Der vielen aus den beiden Filme bekannte Darsteller ist an Krebs gestorben.
Chadwick Boseman: &#8222;Black Panther&#8220;-Star ueberraschend gestorben - WELT

Mit dem Black Panther Film konnte ich nicht so viel anfangen, für die Schwarzen in den USA war dieser aber sehr wichtig.
In 21 Bridges dachte ich nur, von ihm (als er die Rolle des geschassten Cop spielt, von ihm würde ich gerne mehr sehen..Vielleicht eine Copserie.

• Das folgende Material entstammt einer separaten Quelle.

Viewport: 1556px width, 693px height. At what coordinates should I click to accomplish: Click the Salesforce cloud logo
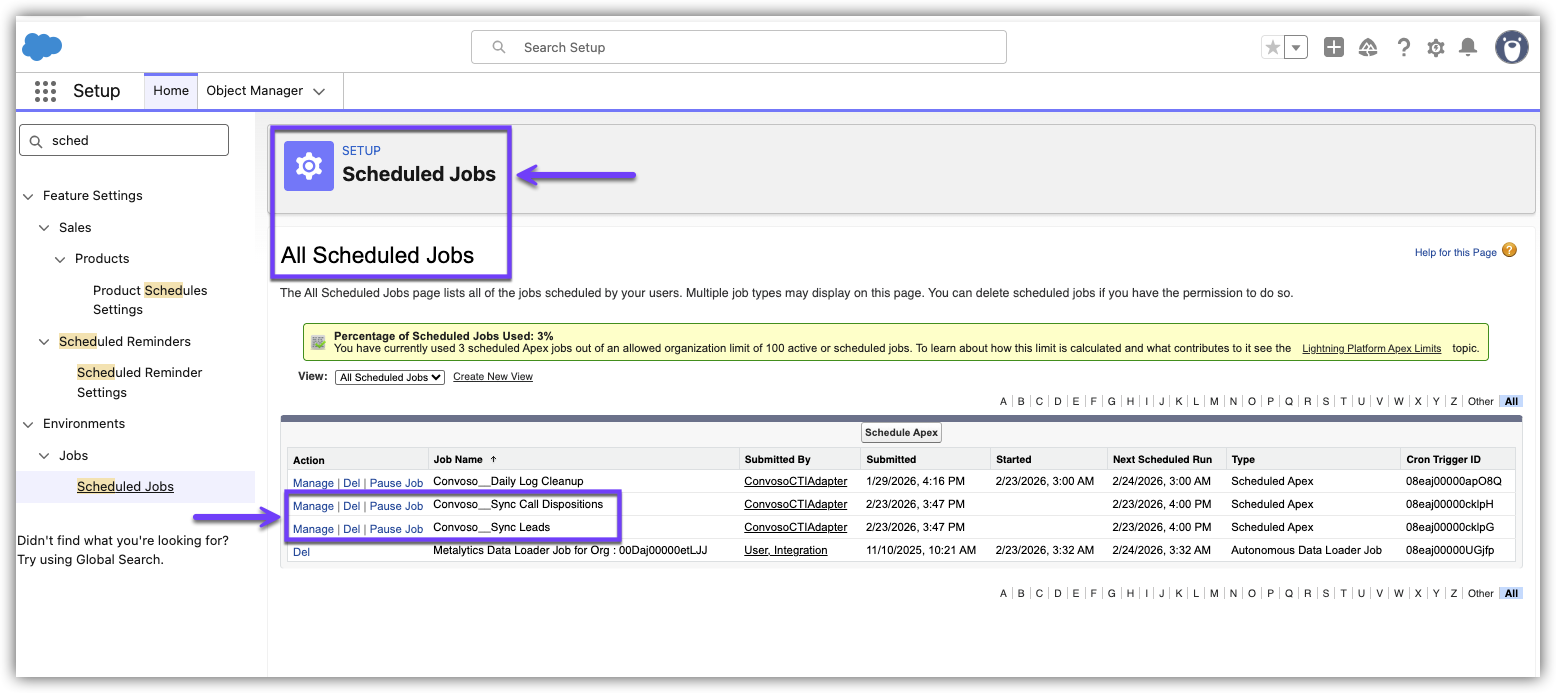(x=42, y=46)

Nun ist er mit nur 43 Jahren an Krebs gestorben.

R.I.P.


----------



## RyzA (29. August 2020)

Ich habe das eben auch woanders gelesen. Sehr traurig.
Er war ein guter Schauspieler und hat super in die Rolle vom "Black Panther" gepasst.
Das er ein Kämpfer war hat er auch im echten Leben gezeigt, da er, obwohl er schon länger am Darmkrebs erkrankt war, weiter Filme gedreht hat.
Ruhe in Frieden!


----------



## Threshold (29. August 2020)

Echt schade. Ein toller Typ. RIP Chadwick Boseman.


----------



## MrSnickles (29. August 2020)

Ich bin Heute aufgewacht und habe diese Information als erstes Mitgekriegt nachdem ich auf mein Handy geschaut habe um zu sehen ob jemand was von mir will.
Der Tag kann schon gar nicht mehr beschissener werden.

Es ist eine Schande für ihn so früh gestorben zu sein. Krebs ist ein Arschloch.
RIP Chadwick Boseman.


----------



## AlphaMale (29. August 2020)

MrSnickles schrieb:


> Krebs ist ein Arschloch.



Stimmt


----------



## MATRIX KILLER (29. August 2020)

R.I.P. Chadwick Boseman


----------